Au sujet des textes du disque Envoye par là!, Bruno Rodéo nous explique leur raffinement en comparaison de certaines chansons de Tain, comme celle qui portait le titre très éloquent de L’Île du monde qui s’en câlisse: "Je suis un gars de construction pis le monde avec qui je me tiens, ça sacre souvent. On avait fini par faire un peu la même chose dans nos chansons sauf qu’à un moment donné, il y a un gars qui nous avait dit que c’était dommage parce qu’il aimait ben Tain, mais qu’il pouvait pas l’écouter dans le char avec ses flots à cause des sacres. Il disait qu’on n’avait pas besoin de ça et que les tounes étaient bonnes. Ça m’a fait ben réfléchir et finalement, je me suis dit qu’il avait raison."

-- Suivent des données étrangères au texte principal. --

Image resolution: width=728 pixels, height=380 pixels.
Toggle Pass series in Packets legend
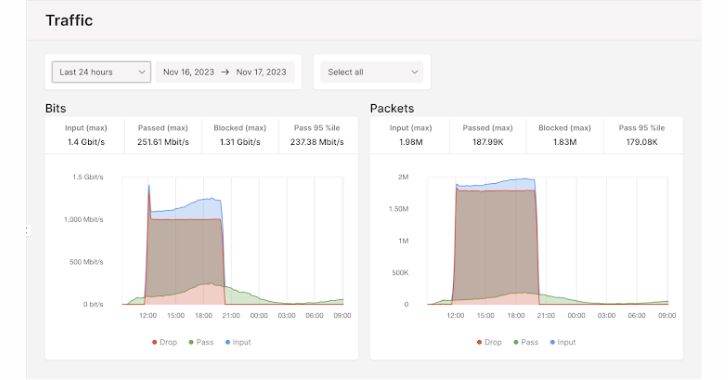(x=526, y=342)
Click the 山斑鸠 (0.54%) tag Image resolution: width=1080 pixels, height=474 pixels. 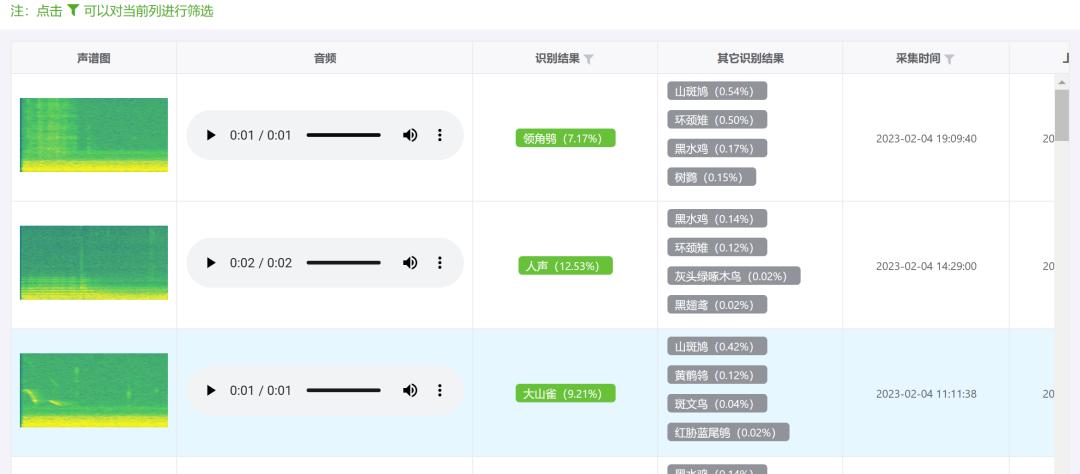[x=717, y=91]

Le cowboy relève si bien ce défi qu’il réussit à éviter les gros mots même lorsqu’il adresse une chanson à la personne qui lui a volé sa guitare: "C’est le genre de toune que quand c’est arrivé, j’étais tellement fâché. J’étais au McDonald’s avec Dany pis quand je me suis rendu compte que je m’étais fait voler ma guitare dans mon char, je me suis dit que c’était sûr qu’un jour j’allais finir par faire une toune là-dessus. Ça mûrit lentement dans ton subconscient et tu penses même pas à ce que tu vas dire. À un moment donné, j’étais à l’hôpital avec mon petit bébé pis comme je suis un gars qui n’arrête pas, qu’est-ce que tu penses que je fais quand j’ai rien à faire à l’hôpital? Je me suis mis à penser à ce que j’allais pouvoir faire comme paroles pour cette toune-là pis ça a sorti de même. Ffffrrrraaakkk! Je l’ai composée d’une claque! Ça faisait plusieurs mois que c’était arrivé et là, j’étais dû."

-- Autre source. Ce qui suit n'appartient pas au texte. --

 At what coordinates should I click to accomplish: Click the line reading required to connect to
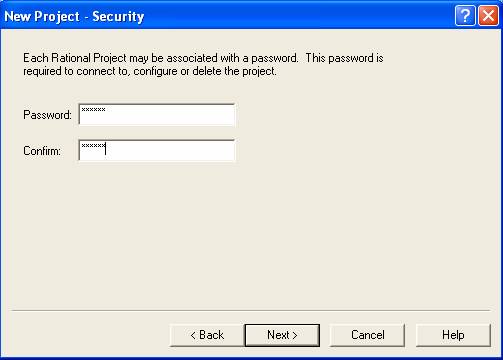coord(150,71)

On peut dire d’Envoye par là! qu’il s’agit d’un album de party. La plupart des chansons sont entraînantes et lorsqu’il est question de drames (Ma Vieille Guitare), le ton employé est généralement amusant. En écoutant la pièce qui porte le nom du chanteur, on devine immédiatement que les textes sont directement inspirés de sa réalité. Étonnamment, même une chanson comme Planche à gaz nous en apprend davantage sur Bruno Rodéo: "Je suis un gars qui va tout le temps jusqu’au bout de ses affaires et quand j’ai une idée dans la tête, tant que je ne la fais pas, je dors pas pis je mange pas jusqu’à tant que ce soit fini. Quand j’ai décidé de me lancer dans Envoye par là!, ça a été comme trop de choses à faire d’une seule claque. L’enregistrement, la préparation pis tout le kit. Comme je travaille pis que j’ai une famille, c’est venu que tous mes temps libres, c’était juste pour la musique. C’est le fun mais à un moment donné, tu as envie de faire quelque chose juste pour toi. C’est pour ça que j’ai fini par m’acheter une planche à gaz. Chaque fois que j’avais un peu de lousse cet été pis qu’il faisait beau, je partais au chalet pis je faisais de la planche à gaz. Je m’en suis acheté une autre et là, je m’amuse à la modifier."

Les projets à venir pour Bruno Rodéo sont donc très variés. Avec Envoye par là!, peut-être réussira-t-il à enfin se tailler une place dans le circuit des festivals country? Peut-être aussi le verrons-nous dans des émissions de télévision vouées à ce genre musical très particulier? Une chose est certaine, si Tain s’est rendu dans la discothèque d’autant d’amateurs de musique, il faut croire qu’Envoye par là! en séduira aussi plusieurs. D’ici là, Bruno ira défendre son disque en compagnie de ses Routiers (Pascal Beaulieu, Dany Lemay, Sébastien Maltais) un peu partout dans la région, et gageons que l’énergie qu’ils dégagent sur scène élargira encore davantage leur public. Et quoi qu’il advienne, quand le chaud soleil d’été se pointera, si jamais vous apercevez un cowboy glisser sur l’eau, ce sera Bruno Rodéo sur sa planche à gaz.